As an example, Crawford threw out a few hypotheticals: The job candidate who didn't know he was rejected because of a combination of his Facebook likes predicted something unfavorable, or someone whose search history correlated with a criminal's.

Due process could apply to these people, too, Crawford said. In a paper published earlier this year in the Boston College Law Review, Crawford and scholar Jason Schultz expanded a bit on what that might look like:

1. Notice

Crawford and Schultz write that people who make predictions based on big data should disclose what's being predicted and how.

"For example, if a company were to license search query data from Google and Bing in order to predict which job applicants would be best suited for a particular position, it would have to disclose to all applicants that it uses search queries for predictive analytics related to their candidacy," they wrote.

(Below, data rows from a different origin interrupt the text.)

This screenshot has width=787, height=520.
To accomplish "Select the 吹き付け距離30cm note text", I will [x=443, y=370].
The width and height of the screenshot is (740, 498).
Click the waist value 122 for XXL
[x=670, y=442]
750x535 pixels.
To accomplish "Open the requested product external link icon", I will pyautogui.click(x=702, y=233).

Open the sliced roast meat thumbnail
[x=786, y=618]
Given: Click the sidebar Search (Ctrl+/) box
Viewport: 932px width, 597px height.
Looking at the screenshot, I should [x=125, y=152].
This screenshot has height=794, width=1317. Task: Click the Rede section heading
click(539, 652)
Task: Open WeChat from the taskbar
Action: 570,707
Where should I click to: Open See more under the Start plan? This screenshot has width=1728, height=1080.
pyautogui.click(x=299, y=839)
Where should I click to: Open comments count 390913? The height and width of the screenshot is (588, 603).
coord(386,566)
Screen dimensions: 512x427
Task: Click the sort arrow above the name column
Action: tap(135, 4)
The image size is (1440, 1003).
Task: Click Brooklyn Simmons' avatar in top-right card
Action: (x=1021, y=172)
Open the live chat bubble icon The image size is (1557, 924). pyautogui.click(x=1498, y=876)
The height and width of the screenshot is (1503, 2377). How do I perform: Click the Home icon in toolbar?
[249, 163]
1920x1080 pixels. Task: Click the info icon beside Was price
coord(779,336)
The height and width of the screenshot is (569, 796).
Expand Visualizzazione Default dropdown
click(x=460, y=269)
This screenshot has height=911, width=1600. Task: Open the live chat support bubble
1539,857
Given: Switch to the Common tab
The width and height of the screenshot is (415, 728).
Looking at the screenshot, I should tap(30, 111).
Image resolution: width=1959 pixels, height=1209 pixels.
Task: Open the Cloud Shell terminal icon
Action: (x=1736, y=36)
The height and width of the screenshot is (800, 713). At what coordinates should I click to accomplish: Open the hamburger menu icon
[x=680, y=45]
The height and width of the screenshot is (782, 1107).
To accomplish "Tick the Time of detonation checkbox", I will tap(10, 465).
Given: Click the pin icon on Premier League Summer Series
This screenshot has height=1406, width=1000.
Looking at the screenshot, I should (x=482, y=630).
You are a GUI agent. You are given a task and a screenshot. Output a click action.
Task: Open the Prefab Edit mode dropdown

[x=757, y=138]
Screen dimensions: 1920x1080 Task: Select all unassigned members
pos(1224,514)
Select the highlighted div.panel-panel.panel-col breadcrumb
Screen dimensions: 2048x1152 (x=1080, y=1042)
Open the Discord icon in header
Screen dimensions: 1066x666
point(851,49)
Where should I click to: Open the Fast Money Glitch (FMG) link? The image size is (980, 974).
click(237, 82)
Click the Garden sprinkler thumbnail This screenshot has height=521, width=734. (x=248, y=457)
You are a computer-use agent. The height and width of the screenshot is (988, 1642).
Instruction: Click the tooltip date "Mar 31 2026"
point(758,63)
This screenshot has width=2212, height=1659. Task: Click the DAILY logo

2. An Opportunity for a Hearing

In January, Ukrainians near a violent protest received text messages on their phones telling them that they had been "registered as a participant in a mass riot." Was that based on location data? What if you weren't participating? And was there any way to challenge that assumption?

Those questions remain unanswered, but Crawford and Schultz suggest that in the United States, the Federal Trade Commission might investigate complaints about predictive analytics. But even if it isn't the FTC, researchers stress the need for a neutral arbiter to determine whether the use of big data crossed the line.

3. An Audit

Whoever that arbiter might turn out to be, he or she would need to review how predictive analyses were made. "This would require some sort of audit trail that records the basis of predictive decisions, both in terms of the data used and the algorithm deployed," the researchers wrote.

For now, Crawford's "due process" still remains in the realm of ideas. And establishing anything like one would likely be an incredibly slow, drawn-out process. There are also lots of people who would argue that hindering big data in the present would slow progress that can solve real societal problems, too--like using large-scale analytics and personal medical information to monitor patients at risk of infection in hospitals.

But it's a misconception that setting ethical standards for the use of big data seeks to undermine progress. Setting ethical standards now could prevent nasty consequences down the road, even though that action ranks pretty low on most organizations' lists of priorities.